The Court denies Defendant's Hail Mary supplemental motion for summary judgment on the basis of Spokeo as to Plaintiff's force-placed insurance theory of breach of fiduciary duty. (See Dkt. 432.) On June 22, 2016, the Court denied Defendant's summary judgment motion as to that claim. (Dkt. 430.) In a transparent attempt to circumvent that decision, Defendant now seeks to "supplement its motion to include Plaintiff's new [force-placed insurance] claim" in light of Spokeo, arguing that "[t]o the extent the [force-placed] insurance premium was allegedly `excessive,' any arrearage resulting from corporate advances was wiped out when Plaintiff prevailed in the state court action," and thus Plaintiff lacks standing to bring this claim. (Dkt. 432 (emphasis added).) This is nothing more than a rehashing of the same argument that Defendant previously made and the Court previously rejected. Furthermore, this argument has nothing to do with standing principles implicated by or clarified in Spokeo; indeed, there is no federal statute that Plaintiff alleges was violated so as to give rise to his State law breach of fiduciary duty claim, the claim under which Plaintiff has articulated his force-placed insurance theory. Rather, Defendant's supplemental motion is merely an attempt to disguise what is essentially a motion to reconsider the Court's previous summary judgment order, which the Court rejects.

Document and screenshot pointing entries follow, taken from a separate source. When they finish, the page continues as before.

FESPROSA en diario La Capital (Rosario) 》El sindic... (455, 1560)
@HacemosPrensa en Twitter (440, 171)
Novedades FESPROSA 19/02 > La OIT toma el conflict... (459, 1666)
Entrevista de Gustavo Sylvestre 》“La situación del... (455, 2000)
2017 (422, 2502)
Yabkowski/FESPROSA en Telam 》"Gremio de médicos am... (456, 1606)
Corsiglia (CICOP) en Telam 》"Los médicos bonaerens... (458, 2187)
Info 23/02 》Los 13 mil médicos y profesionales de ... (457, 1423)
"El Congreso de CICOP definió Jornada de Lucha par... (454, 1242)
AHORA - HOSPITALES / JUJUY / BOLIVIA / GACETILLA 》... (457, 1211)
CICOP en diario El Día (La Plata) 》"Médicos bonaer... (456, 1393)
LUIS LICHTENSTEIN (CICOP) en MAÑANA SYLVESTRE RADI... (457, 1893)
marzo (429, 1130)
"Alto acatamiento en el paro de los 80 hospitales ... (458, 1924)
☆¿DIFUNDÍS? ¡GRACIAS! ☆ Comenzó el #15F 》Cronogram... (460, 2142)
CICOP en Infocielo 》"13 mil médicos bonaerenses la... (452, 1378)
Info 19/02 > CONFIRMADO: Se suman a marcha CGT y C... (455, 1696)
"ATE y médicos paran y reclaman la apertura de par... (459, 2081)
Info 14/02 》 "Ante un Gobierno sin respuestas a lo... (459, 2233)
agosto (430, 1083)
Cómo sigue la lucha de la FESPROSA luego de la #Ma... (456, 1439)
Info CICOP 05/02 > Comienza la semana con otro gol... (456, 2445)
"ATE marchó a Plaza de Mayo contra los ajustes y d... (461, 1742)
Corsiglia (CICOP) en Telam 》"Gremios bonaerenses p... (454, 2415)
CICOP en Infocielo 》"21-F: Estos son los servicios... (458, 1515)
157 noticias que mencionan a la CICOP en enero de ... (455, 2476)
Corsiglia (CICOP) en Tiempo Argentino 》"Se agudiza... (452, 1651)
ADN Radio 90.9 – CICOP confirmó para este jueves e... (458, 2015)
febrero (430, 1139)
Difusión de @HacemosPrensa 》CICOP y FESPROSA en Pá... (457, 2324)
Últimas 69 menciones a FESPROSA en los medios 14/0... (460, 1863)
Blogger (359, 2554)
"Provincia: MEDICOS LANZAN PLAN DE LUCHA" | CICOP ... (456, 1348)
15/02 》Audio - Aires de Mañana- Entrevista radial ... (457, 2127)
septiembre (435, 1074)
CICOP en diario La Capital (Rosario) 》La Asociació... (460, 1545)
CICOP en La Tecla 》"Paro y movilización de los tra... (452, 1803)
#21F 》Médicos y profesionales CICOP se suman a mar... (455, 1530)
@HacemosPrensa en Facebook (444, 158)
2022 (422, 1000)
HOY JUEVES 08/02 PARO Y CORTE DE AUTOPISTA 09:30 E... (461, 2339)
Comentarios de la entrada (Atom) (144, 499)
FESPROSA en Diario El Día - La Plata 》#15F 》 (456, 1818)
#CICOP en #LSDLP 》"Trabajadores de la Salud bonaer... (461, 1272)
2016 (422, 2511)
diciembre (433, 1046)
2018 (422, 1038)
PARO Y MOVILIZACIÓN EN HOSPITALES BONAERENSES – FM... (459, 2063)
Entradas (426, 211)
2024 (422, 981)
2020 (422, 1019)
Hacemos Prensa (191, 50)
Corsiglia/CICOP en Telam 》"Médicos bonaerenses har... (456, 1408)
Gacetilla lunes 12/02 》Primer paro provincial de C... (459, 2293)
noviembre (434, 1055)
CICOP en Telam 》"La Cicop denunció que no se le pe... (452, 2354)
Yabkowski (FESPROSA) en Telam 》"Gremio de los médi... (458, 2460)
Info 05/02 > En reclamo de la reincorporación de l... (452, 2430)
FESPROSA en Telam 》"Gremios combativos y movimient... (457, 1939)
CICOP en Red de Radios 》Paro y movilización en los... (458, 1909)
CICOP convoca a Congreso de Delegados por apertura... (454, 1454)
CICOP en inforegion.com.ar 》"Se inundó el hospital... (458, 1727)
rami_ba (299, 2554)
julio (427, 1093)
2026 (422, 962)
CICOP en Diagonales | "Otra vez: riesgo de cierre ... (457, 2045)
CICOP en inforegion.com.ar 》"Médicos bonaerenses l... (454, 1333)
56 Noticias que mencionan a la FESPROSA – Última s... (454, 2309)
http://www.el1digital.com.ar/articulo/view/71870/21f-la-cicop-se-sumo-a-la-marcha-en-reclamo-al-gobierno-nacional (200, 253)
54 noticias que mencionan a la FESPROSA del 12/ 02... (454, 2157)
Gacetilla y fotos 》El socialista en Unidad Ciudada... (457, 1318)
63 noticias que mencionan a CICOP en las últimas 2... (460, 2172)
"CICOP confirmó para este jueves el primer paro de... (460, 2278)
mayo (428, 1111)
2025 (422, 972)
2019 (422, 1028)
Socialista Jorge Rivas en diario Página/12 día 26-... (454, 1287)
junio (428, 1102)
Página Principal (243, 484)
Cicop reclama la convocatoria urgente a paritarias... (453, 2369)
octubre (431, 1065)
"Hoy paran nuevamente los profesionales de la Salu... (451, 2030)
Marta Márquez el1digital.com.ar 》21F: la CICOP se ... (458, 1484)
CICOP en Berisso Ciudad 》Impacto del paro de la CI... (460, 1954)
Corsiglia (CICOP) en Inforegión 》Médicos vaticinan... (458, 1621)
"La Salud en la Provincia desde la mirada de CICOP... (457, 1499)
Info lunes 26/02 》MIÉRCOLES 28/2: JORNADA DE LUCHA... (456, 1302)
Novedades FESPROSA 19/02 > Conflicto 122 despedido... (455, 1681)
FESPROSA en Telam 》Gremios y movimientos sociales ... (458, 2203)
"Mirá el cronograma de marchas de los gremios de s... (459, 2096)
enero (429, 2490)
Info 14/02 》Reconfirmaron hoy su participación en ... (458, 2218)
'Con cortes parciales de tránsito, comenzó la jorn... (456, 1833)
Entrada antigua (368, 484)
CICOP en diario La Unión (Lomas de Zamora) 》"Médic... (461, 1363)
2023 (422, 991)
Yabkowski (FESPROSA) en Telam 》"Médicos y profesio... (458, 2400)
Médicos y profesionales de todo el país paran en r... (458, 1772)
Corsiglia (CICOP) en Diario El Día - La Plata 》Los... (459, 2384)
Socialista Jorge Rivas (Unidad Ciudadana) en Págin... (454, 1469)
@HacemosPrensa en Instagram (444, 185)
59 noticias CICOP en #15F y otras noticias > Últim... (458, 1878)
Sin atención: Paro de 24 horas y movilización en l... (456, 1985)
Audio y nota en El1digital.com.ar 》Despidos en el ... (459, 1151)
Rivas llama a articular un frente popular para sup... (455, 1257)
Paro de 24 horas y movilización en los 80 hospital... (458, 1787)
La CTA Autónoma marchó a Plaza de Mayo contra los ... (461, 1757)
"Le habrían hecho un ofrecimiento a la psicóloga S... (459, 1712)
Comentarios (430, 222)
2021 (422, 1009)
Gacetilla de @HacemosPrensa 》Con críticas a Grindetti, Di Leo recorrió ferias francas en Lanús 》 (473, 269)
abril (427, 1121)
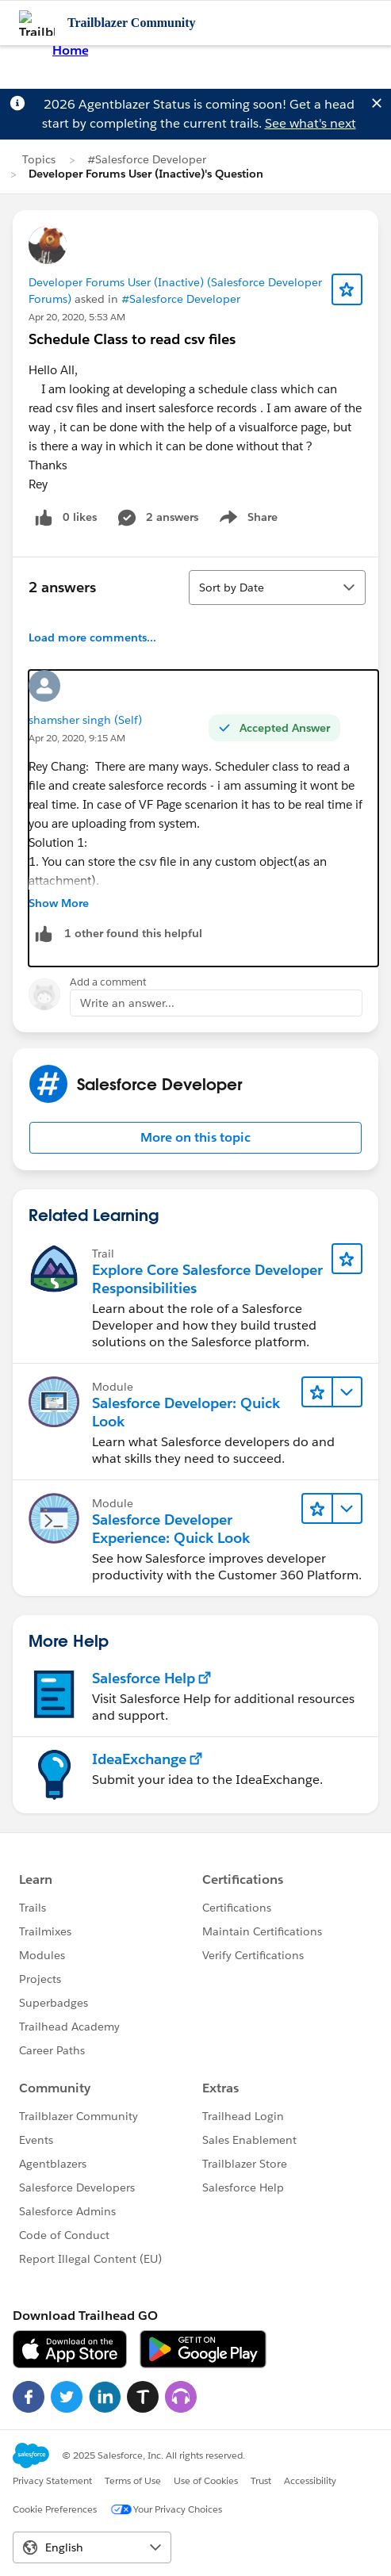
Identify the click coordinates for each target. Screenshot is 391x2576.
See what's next (310, 123)
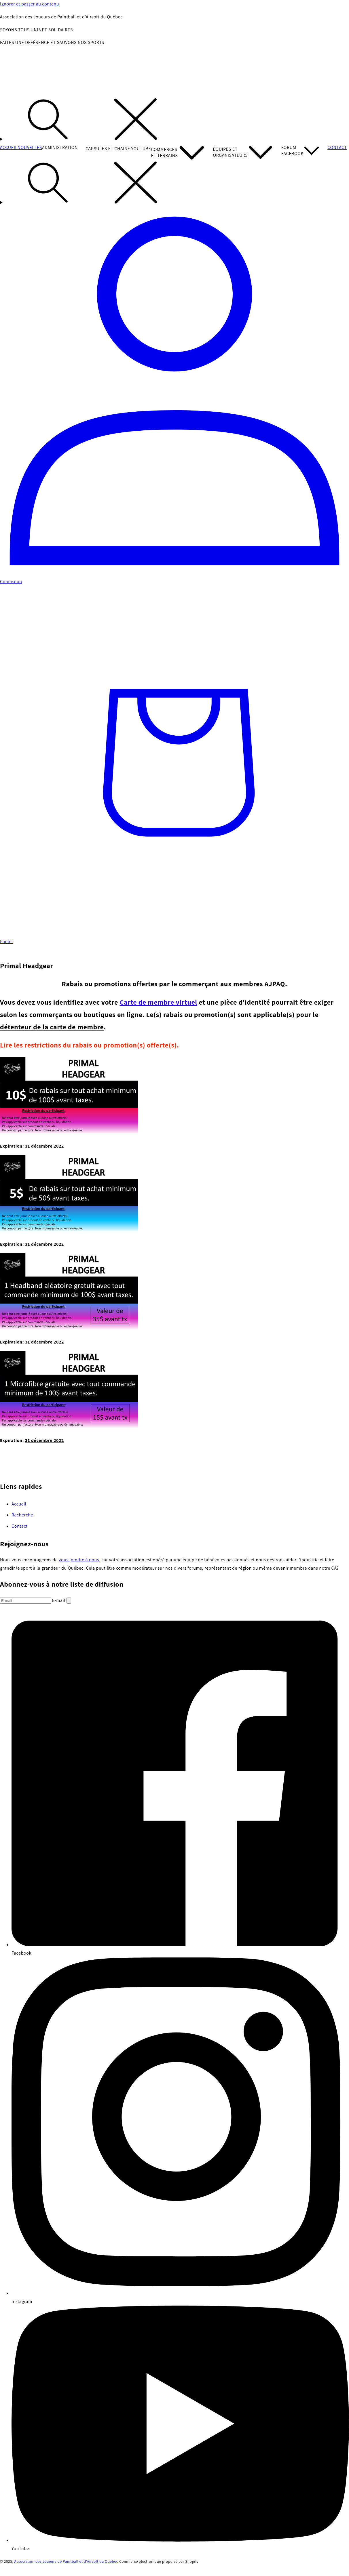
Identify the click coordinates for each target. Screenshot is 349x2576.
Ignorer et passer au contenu (29, 4)
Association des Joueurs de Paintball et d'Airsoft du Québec (66, 2561)
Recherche (22, 1515)
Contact (20, 1526)
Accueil (19, 1504)
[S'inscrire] (69, 1601)
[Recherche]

For the reasons stated above, Defendant's motion for summary judgment is GRANTED IN PART and DENIED IN PART. Defendant's motion is GRANTED as to Plaintiff's claims under Section 2605(b) and (c) of RESPA; Plaintiff shall be precluded from pursuing those claims at trial. However, Defendant's motion is DENIED, yet again, as to Plaintiff's force-placed insurance theory of breach of fiduciary duty.
SO ORDERED.
The Court is aware of the Eleventh Circuit's recent decision in Church v. Accretive Health, Inc., No. 15-15708, 2016 U.S. App. LEXIS 12414 (11th Cir. July 6, 2016), in which the Eleventh Circuit concluded that a plaintiff had standing to assert claims under the Fair Debt Collection Practices Act ("FDCPA") simply by alleging that she had not received all information to which she was entitled under the statute, even in the absence of any allegations of "tangible economic or physical harm." Id. at *10-11. The Eleventh Circuit reasoned that "the Supreme Court has made clear [that] an injury need not be tangible to be concrete," and that the injury of not receiving a disclosure to which someone is entitled was "one that Congress has elevated to the status of a legally cognizable injury through the FDCPA." Id. at 11 & n.2 (holding that this was not a "procedural violation," but the violation of a "substantive right to receive certain disclosures"). The Court is not bound by this decision, and respectfully disagrees with it, based on this Court's conclusion that the cases cited in Spokeo as examples of intangible harm sufficient to confer standing, i.e., Akins and Public Citizen, involved interests of much greater and broader significance to the public than those at issue in Church and, more relevantly, under Section 2605 of RESPA. In short, the Court rejects the view that Spokeo established the proposition that every statutory violation of an "informational" right "automatically" gives rise to standing. See Spokeo, 136 S. Ct. at 1549 (holding that plaintiff alleging FCRA violation "could not . . . allege a bare procedural violation, divorced from any concrete harm, and satisfy the injury-in-fact requirement of Article III").